- _Apply what you read_:
- a) In the passage on Broken Heart Syndrome, condense the paragraph beginning "Broken Heart Syndrome is a condition caused by severe stress" into a short bulleted list that keeps its main facts.
- b) Carry on the personal account of the heart attack and Broken Heart Syndrome with several sentences that follow its final sentence about the dye test in New Westminster.

The picture at the top of my truck is the load I had loaded the day before my heart attack, I wasn’t able to insert it where I wanted and it showed up at the top. Oh well, bigger things to concern myself with.
When commenting on my post yesterday “I Am Not Dealing Well” Donna mentioned I should Google ” Broken Heart Syndrome” so I Googled it this morning and was hit with an epiphany! That is what I have!! So many things make sense now.
Broken Heart Syndrome is a condition caused by severe stress and is 7-9 times more likely to affect women than men. A report done by the Mayo Clinic says it can be brought on by surge of stress hormones such as adrenaline, which temporarily enlarges part of the heart and it doesn’t pump well while the rest of the heart pumps normally or even more forcefully. It was originally called takotsubo cardiomyopathy. The symptoms are treatable and usually reverse themselves with a few weeks.
A typical stressful event that may bring on Broken Heart Syndrome are, a sudden death of a loved one, a big financial loss, domestic abuse, sudden job loss etc
The systems of Broken Heart Syndrome are:
– Chest pain
– Shortness of breath
– An irregular heart beat
– A generalized weakness
– Back up of fluid in the lungs
They say that it is reversible in most cases, but it does damage the heart and it makes sense then that prolonged stress can do permanent damage and in some cases can be fatal.
Interestingly enough I had a heart attack in November 2011, almost a year after leaving JC. I had been working very hard that day and loaded a big load on my truck.
That night I was very tired and had pain between my shoulder blades, I assumed I had just pulled a muscle or was coming down with something. I sat down on the couch and promptly fell asleep. I woke up 12 hours later with my coat still on. It was Saturday and I had to get the load off my truck so I forced myself to get up. I unloaded my truck, feeling worse as the day wore on and by 2 I decided to just go home to rest. I had indigestion all day and I still had this pain between my shoulders so I thought maybe a soak in a hot tub would help, but the hot bath only intensified the pain. I was sitting on the couch, when my right arm went numb and then felt like dead weight. I knew then that I was in trouble, so I Googled heart attack and found out I was right. I took the dogs for a pee and fed them, then got dressed and drove myself to the hospital, still thinking it was probably nothing and they would send me home. But I called my son just in case, to tell him I loved him. He in turn called a good friend, Isaac who is a trucker and just happened to be in town at the time; Isaac rushed to the hospital.
When I got to the hospital they immediately hooked me up to machines and admitted me, I was having a heart attack. I insisted I had to go home to my dogs and they laughed at me, I wasn’t allowed out of bed to go pee for 5 days. I was taken by ambulance to New Westminster for a special dye test, where they pump dye into your veins to detect any blockages.

(Stored items)
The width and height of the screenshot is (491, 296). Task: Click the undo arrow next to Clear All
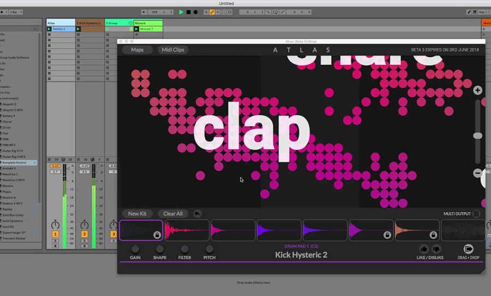[x=197, y=214]
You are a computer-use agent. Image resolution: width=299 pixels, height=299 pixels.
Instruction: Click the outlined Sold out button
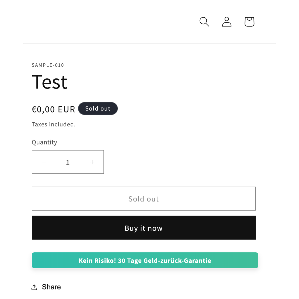click(144, 199)

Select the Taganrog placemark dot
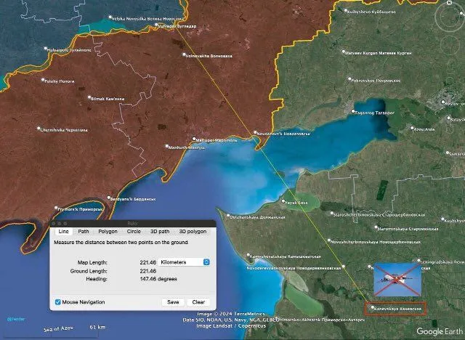[353, 112]
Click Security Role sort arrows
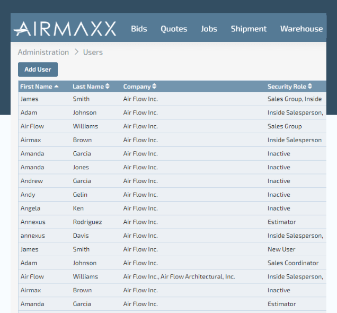 tap(310, 86)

- _Task answers_:
- a)
- Caused by severe stress; 7–9 times more likely to affect women than men.
- According to a Mayo Clinic report, a surge of stress hormones such as adrenaline can bring it on.
- Part of the heart temporarily enlarges and pumps poorly, while the rest pumps normally or more forcefully.
- Originally called takotsubo cardiomyopathy.
- Symptoms are treatable and usually reverse within a few weeks.

- b)
There were no blockages, my cholesterol levels were normal, I had none of the usual reasons for having a heart attack, I am not over weight, no high cholesterol, no blockages, I am not a drinker, I lead an active relatively healthy life but they could see obvious damage done to my heart and asked me if I had been severely ill lately and I couldn’t think of anything.
I was released from the hospital and told to take 6 weeks off, and was back working in 2 days. Who was going to pay the bills?
I have noticed I get out of breath easier since but basically haven’t had any problems since; except, the last couple of weeks. The first time Colin and I had sex I couldn’t breath, I was fighting for breath the whole time and by the time we finished I was gasping for air and had to ask him to get off me. The slightest weight on my chest made me feel like I was suffocating.
The next time wasn’t as bad, but I have developed fluid on my lungs the last few weeks, waking up in the night to cough. I can feel the fluid in my lungs like when you’ve had a bad chest cold and you have to cough up the phlegm. It has concerned me because although I am a smoker I have never had a cough, but now it makes sense.
The trouble breathing while having sex had gone away and I was able to relax and really enjoy making love.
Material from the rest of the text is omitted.